The Budget and Accounting Transparency Act of 2012 mandates the use of so-called fair-value budget reporting for all federal credit programs—budget parlance for an accounting trick that uses the private sector’s cost of funds instead of the government’s to make credit programs appear more expensive than they truly are. The new rules would add a premium to each program’s cost estimate based on the rates private lenders would charge to issue the same loan or guarantee.

At the heart of this bill is a debate over what types of risk the government should price and score in the budget. There’s no disagreement that the budget should accurately reflect “credit risk,” the likelihood a loan issued or guaranteed by the government will not be paid back. Indeed, current federal government budget rules already take that estimate into account. The question before Congress this week is whether the budget should add an additional cost to account for the rate a risk-averse private investor would charge for the perceived variability in those estimates, what is sometimes called “market risk.”

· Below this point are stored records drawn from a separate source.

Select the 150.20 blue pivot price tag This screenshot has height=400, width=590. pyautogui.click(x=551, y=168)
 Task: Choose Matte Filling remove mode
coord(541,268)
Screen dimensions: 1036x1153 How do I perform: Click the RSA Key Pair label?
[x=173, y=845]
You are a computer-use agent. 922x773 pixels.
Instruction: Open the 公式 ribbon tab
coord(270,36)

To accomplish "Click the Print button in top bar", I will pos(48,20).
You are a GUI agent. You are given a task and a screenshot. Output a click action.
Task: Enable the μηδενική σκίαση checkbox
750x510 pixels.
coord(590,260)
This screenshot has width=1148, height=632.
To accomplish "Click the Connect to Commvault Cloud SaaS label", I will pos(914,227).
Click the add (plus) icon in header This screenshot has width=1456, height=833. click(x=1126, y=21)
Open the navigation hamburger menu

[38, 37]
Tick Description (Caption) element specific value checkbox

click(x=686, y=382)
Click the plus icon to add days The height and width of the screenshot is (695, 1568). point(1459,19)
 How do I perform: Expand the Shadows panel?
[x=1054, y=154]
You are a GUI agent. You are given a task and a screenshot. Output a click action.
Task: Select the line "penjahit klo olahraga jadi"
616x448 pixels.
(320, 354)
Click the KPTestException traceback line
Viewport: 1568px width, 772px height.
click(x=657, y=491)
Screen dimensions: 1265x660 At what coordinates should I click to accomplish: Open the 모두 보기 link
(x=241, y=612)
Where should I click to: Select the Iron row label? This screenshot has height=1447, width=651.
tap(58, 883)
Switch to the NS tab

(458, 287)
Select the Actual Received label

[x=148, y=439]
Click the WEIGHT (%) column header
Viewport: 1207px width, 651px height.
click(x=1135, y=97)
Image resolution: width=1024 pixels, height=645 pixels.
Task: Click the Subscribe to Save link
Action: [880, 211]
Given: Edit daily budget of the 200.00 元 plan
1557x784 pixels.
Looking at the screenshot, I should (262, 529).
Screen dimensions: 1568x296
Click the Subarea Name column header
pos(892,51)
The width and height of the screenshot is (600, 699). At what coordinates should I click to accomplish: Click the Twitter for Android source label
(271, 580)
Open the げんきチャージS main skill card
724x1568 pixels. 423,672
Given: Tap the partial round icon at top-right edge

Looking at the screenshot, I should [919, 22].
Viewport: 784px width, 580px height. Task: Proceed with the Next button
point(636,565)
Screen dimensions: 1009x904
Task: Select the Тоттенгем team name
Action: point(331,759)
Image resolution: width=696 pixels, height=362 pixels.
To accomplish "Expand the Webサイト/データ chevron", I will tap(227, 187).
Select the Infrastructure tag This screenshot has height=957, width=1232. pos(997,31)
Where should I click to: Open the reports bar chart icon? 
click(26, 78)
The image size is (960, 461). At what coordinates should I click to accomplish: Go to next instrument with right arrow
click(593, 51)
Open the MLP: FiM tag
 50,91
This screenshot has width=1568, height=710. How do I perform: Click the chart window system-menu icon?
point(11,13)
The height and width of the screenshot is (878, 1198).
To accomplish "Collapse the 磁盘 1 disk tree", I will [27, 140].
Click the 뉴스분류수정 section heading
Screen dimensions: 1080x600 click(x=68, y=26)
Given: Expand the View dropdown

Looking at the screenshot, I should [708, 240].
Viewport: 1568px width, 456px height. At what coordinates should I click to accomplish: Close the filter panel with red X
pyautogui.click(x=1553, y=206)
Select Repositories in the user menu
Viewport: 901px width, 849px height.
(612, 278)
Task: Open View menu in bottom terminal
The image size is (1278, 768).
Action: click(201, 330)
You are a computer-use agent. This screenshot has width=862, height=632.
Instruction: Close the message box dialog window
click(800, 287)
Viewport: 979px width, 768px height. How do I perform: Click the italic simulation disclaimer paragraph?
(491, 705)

This brief lays out the context of this ongoing debate, summarizes and critiques the argument for fair-value reporting, and discusses the bill’s real-world impact on essential government programs, such as student aid and support to the housing market.

“Fair-value” actually means added costs

Despite its strategic misnomer, fair-value reporting is anything but “fair.” So for purposes of this issue brief, we’ll refer to it by a more appropriate name: “added-cost” reporting. Added-cost reporting is a bad idea for the following reasons:

  • Instead of improving the accuracy of cost estimates for credit programs, it actually makes them less accurate by biasing apparent costs upward.
  • It accounts for “phantom” costs that never actually materialize. This distorts the government’s true fiscal position, which is precisely what the budget is supposed to reflect.
  • It causes serious harm to critical credit programs and adds tens of billions of dollars to the federal reported deficit while doing nothing to actually reduce the debt, minimize wasteful spending, or reduce taxpayer exposure to loss.
  • It attempts to solve a problem that doesn’t really exist. The current budget rules have been effective, and the cost estimates reasonably accurate, over the past two decades.
  • It gives opponents of particular credit programs a back-door way to scale back the government’s footprint in certain industries, under the guise of “responsible” budgeting.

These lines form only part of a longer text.